Jeanne Patricia Greenland

Personal information
- Born: 26 January 1919 Newport, Wales
- Died: 19 December 2001 (aged 82) Vancouver, Canada

Sport
- Sport: Swimming
- Strokes: backstroke
- Club: Newport S.C.

Medal record
Women's swimming
Representing Wales
British Empire Games
| Silver medal – second place | 1938 Sydney | 110 yd backstroke |

= Jeanne Greenland =

Welsh swimmer

Jeanne Patricia Greenland (26 January 1919 – 19 December 2001) was a Welsh competitive swimmer, who specialised in backstroke.

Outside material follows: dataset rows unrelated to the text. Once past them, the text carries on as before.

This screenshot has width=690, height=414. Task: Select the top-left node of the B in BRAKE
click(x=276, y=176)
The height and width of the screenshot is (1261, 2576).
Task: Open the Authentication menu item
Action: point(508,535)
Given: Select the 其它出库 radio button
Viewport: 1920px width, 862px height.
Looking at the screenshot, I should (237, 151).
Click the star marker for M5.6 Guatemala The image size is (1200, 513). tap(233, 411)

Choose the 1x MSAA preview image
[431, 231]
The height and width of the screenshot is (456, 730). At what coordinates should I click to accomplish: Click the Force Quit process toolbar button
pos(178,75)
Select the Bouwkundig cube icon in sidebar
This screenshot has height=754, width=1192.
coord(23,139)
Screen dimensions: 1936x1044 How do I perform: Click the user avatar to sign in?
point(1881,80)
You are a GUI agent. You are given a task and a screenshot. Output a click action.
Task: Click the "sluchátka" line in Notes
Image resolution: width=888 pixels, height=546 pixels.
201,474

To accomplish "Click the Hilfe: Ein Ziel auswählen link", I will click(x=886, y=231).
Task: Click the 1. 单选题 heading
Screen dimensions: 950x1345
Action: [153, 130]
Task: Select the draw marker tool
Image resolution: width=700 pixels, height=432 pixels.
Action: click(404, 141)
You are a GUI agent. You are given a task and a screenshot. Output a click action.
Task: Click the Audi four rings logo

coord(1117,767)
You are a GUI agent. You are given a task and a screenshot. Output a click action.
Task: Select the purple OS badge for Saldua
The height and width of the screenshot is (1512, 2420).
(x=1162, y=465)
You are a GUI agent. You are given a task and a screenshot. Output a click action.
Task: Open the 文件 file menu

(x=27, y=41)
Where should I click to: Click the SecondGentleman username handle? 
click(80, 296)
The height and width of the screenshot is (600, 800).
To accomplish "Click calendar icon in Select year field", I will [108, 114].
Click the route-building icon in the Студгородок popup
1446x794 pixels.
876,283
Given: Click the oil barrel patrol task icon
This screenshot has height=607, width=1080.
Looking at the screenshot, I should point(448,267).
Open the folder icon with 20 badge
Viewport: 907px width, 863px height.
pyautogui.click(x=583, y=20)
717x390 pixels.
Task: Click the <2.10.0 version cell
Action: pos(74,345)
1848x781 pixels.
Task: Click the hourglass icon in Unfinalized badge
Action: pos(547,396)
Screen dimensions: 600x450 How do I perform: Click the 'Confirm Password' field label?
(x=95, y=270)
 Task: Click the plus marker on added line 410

She represented Wales at the British Empire Games (now Commonwealth Games), winning a silver medal.

== Biography ==
Greenland was born in Newport, Wales, educated at Newport Girls' High and studied at the University of Oxford.

Jeanne represented Wales in 1934 British Empire Games in the 440yd Relay.

She also represented the Welsh team and won a silver medal behind Australian Pat Norton in the 110 yards backstroke at the 1938 British Empire Games in Sydney, Australia.

At the time of the 1938 Games, she was a student and living at 22 Oldfield Road in Newport.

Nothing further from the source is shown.